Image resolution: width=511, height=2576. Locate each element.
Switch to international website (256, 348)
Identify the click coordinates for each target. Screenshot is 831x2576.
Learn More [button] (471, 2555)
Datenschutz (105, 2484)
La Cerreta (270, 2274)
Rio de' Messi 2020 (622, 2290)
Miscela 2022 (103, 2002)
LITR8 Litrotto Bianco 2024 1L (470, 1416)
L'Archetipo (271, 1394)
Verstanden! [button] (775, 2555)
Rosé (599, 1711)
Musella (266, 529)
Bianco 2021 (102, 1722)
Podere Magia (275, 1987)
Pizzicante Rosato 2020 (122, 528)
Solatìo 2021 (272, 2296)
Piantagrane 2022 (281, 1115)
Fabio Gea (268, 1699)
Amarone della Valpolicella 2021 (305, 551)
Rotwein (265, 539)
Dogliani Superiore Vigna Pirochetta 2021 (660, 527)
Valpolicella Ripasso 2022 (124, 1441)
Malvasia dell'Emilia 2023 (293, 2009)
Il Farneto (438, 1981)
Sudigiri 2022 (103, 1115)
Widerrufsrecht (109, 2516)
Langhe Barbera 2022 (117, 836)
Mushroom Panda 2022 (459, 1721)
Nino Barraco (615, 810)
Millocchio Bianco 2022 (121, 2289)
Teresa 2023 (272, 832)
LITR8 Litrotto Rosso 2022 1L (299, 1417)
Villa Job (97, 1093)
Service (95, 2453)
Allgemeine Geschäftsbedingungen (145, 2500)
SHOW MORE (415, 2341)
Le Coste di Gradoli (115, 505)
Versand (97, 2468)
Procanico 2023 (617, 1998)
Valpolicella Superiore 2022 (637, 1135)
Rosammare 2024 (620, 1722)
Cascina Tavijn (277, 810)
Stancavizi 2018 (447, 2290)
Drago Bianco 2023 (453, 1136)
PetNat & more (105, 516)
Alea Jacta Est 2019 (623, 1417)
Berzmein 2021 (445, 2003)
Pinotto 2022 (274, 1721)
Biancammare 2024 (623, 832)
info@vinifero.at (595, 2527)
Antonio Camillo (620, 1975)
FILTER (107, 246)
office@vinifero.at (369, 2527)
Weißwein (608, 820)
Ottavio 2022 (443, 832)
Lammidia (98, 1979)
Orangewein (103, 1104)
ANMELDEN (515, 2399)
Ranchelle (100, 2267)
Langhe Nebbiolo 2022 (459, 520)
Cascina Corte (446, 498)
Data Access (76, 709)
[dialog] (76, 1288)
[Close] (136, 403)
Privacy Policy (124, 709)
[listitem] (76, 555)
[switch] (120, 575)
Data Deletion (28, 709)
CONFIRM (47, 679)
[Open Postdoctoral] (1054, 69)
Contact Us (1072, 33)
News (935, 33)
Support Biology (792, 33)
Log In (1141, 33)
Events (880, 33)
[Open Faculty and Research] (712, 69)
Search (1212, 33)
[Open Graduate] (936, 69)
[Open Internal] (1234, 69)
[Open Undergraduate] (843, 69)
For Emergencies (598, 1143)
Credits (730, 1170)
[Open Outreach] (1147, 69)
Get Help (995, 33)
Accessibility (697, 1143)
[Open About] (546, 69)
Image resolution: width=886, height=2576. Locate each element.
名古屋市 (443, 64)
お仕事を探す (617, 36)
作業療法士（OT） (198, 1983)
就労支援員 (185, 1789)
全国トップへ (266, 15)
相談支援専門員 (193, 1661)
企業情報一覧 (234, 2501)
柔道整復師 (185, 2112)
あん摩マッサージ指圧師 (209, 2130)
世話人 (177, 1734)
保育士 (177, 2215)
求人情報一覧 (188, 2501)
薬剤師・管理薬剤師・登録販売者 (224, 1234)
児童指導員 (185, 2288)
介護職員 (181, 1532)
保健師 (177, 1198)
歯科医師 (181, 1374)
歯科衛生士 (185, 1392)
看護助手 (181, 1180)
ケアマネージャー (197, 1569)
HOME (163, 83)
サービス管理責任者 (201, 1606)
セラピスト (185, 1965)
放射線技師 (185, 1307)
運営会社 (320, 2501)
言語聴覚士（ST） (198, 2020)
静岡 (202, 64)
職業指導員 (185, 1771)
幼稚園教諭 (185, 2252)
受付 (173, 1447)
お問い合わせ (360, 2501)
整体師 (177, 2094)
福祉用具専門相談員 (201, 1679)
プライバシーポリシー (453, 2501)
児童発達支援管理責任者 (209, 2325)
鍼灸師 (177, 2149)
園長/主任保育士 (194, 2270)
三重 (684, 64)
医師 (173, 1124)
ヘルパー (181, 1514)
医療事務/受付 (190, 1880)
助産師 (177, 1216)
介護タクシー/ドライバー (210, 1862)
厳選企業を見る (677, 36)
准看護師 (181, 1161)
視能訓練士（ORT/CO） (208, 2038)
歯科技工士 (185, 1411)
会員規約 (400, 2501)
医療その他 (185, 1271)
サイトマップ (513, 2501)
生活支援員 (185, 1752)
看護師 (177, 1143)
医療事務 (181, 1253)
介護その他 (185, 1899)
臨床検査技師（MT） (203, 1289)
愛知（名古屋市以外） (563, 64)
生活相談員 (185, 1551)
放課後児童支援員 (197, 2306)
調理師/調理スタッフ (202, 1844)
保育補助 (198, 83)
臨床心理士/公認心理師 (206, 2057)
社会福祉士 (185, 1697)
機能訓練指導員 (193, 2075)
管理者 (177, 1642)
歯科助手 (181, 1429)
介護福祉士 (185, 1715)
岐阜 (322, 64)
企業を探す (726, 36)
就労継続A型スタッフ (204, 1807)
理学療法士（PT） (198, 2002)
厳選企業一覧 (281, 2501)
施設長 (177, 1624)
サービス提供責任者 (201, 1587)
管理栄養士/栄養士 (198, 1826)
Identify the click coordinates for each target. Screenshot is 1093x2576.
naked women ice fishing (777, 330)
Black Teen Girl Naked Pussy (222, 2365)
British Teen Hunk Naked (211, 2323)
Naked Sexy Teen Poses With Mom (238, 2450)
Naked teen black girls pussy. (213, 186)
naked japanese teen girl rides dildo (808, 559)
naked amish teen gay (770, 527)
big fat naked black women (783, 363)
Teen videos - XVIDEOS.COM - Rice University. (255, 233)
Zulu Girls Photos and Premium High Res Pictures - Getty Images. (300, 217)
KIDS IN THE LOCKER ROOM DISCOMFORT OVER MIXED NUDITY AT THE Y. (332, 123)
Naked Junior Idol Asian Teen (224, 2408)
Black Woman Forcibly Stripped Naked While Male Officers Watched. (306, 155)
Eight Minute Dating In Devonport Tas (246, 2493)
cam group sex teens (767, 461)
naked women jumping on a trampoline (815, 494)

Aim of the task:
Both the line containing "info@vinifero.at (595, 2527)" and the line containing "お問い合わせ (360, 2501)" belong in the answer. Print them and every line above that falls between them exactly, and no others.

Worked solution:
info@vinifero.at (595, 2527)
Antonio Camillo (620, 1975)
FILTER (107, 246)
office@vinifero.at (369, 2527)
Weißwein (608, 820)
Ottavio 2022 (443, 832)
Lammidia (98, 1979)
Orangewein (103, 1104)
ANMELDEN (515, 2399)
Ranchelle (100, 2267)
Langhe Nebbiolo 2022 (459, 520)
Cascina Corte (446, 498)
Data Access (76, 709)
[dialog] (76, 1288)
[Close] (136, 403)
Privacy Policy (124, 709)
[listitem] (76, 555)
[switch] (120, 575)
Data Deletion (28, 709)
CONFIRM (47, 679)
[Open Postdoctoral] (1054, 69)
Contact Us (1072, 33)
News (935, 33)
Support Biology (792, 33)
Log In (1141, 33)
Events (880, 33)
[Open Faculty and Research] (712, 69)
Search (1212, 33)
[Open Graduate] (936, 69)
[Open Internal] (1234, 69)
[Open Undergraduate] (843, 69)
For Emergencies (598, 1143)
Credits (730, 1170)
[Open Outreach] (1147, 69)
Get Help (995, 33)
Accessibility (697, 1143)
[Open About] (546, 69)
Image resolution: width=886, height=2576. Locate each element.
名古屋市 (443, 64)
お仕事を探す (617, 36)
作業療法士（OT） (198, 1983)
就労支援員 (185, 1789)
全国トップへ (266, 15)
相談支援専門員 (193, 1661)
企業情報一覧 (234, 2501)
柔道整復師 (185, 2112)
あん摩マッサージ指圧師 (209, 2130)
世話人 (177, 1734)
保育士 (177, 2215)
求人情報一覧 (188, 2501)
薬剤師・管理薬剤師・登録販売者 (224, 1234)
児童指導員 (185, 2288)
介護職員 (181, 1532)
保健師 (177, 1198)
歯科医師 (181, 1374)
歯科衛生士 (185, 1392)
看護助手 (181, 1180)
ケアマネージャー (197, 1569)
HOME (163, 83)
サービス管理責任者 (201, 1606)
セラピスト (185, 1965)
放射線技師 (185, 1307)
運営会社 (320, 2501)
言語聴覚士（ST） (198, 2020)
静岡 (202, 64)
職業指導員 (185, 1771)
幼稚園教諭 (185, 2252)
受付 (173, 1447)
お問い合わせ (360, 2501)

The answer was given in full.